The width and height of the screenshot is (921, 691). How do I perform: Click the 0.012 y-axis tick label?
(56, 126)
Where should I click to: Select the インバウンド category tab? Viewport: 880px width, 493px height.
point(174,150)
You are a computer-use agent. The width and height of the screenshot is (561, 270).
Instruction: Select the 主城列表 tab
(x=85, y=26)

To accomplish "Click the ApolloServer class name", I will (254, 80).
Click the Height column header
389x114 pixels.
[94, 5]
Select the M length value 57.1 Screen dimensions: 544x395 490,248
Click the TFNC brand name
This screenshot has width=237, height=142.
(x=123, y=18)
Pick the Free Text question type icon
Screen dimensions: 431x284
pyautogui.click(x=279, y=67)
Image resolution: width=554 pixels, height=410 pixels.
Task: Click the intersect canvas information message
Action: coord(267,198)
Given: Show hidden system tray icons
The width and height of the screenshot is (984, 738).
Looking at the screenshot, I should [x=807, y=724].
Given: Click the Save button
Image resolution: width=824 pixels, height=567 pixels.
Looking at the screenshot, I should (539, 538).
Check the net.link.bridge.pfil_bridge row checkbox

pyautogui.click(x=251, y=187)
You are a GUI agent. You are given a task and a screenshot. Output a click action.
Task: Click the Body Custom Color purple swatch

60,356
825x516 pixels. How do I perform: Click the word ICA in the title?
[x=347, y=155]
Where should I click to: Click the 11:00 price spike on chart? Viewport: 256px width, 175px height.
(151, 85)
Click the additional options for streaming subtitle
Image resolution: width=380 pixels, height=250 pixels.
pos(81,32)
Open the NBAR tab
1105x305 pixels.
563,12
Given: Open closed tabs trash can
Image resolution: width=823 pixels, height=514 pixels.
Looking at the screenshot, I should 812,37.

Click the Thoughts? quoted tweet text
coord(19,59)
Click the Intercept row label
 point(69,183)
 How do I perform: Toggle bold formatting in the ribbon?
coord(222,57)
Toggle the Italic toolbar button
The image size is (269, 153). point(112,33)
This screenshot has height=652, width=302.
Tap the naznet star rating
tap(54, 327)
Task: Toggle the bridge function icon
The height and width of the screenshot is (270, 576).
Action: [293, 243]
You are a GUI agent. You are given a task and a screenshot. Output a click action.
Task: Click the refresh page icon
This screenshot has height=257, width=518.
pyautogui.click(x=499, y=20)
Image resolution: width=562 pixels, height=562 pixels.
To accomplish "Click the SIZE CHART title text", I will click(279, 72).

++++++

Description of the task: Find where the line with "You are a computer-use" sits in the material above, then copy exactly from it through the line with "Given: Show hidden system tray icons". Add no other line.

Output of the task:
You are a computer-use agent. The width and height of the screenshot is (561, 270).
Instruction: Select the 主城列表 tab
(x=85, y=26)

To accomplish "Click the ApolloServer class name", I will (254, 80).
Click the Height column header
389x114 pixels.
[94, 5]
Select the M length value 57.1 Screen dimensions: 544x395 490,248
Click the TFNC brand name
This screenshot has width=237, height=142.
(x=123, y=18)
Pick the Free Text question type icon
Screen dimensions: 431x284
pyautogui.click(x=279, y=67)
Image resolution: width=554 pixels, height=410 pixels.
Task: Click the intersect canvas information message
Action: coord(267,198)
Given: Show hidden system tray icons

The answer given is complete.